- **PROBLEM DETAILS**:
Copy out, word for word, the stretch of lines from the line containing "How do I perform: Click the Request button?" through the line containing "[x=799, y=253]", both included.

- **EXCERPTED DATA**:
────

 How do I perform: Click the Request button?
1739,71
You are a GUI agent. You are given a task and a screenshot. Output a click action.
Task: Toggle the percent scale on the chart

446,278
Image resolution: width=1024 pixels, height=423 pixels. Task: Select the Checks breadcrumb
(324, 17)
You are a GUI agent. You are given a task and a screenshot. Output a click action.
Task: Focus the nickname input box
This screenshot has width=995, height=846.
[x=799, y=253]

────

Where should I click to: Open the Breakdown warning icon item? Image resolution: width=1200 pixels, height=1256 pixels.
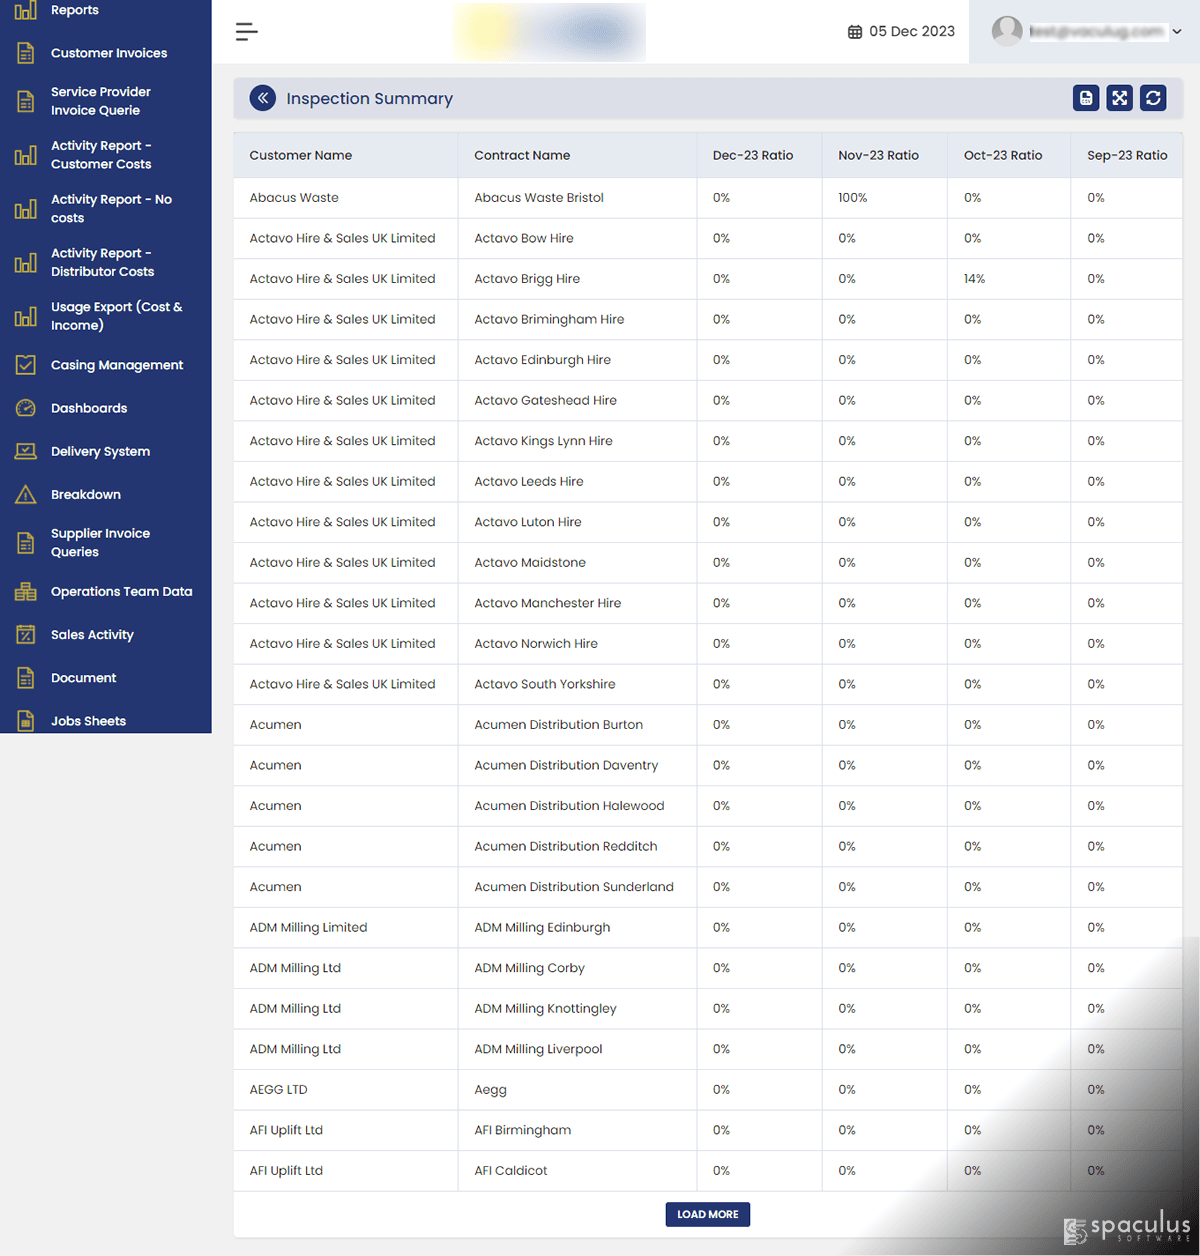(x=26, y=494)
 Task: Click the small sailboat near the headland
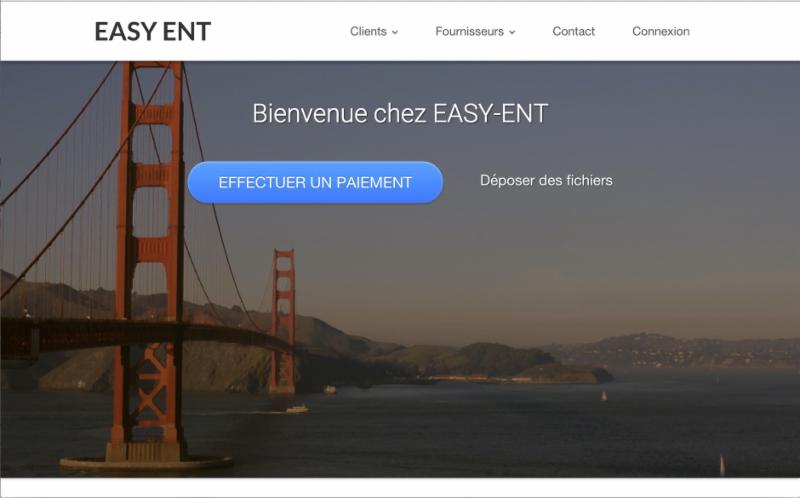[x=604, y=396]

────

- **ANSWER TO THE PROBLEM**:
 How do I perform: Click the Request button?
1739,71
You are a GUI agent. You are given a task and a screenshot. Output a click action.
Task: Toggle the percent scale on the chart

446,278
Image resolution: width=1024 pixels, height=423 pixels. Task: Select the Checks breadcrumb
(324, 17)
You are a GUI agent. You are given a task and a screenshot. Output a click action.
Task: Focus the nickname input box
This screenshot has width=995, height=846.
[x=799, y=253]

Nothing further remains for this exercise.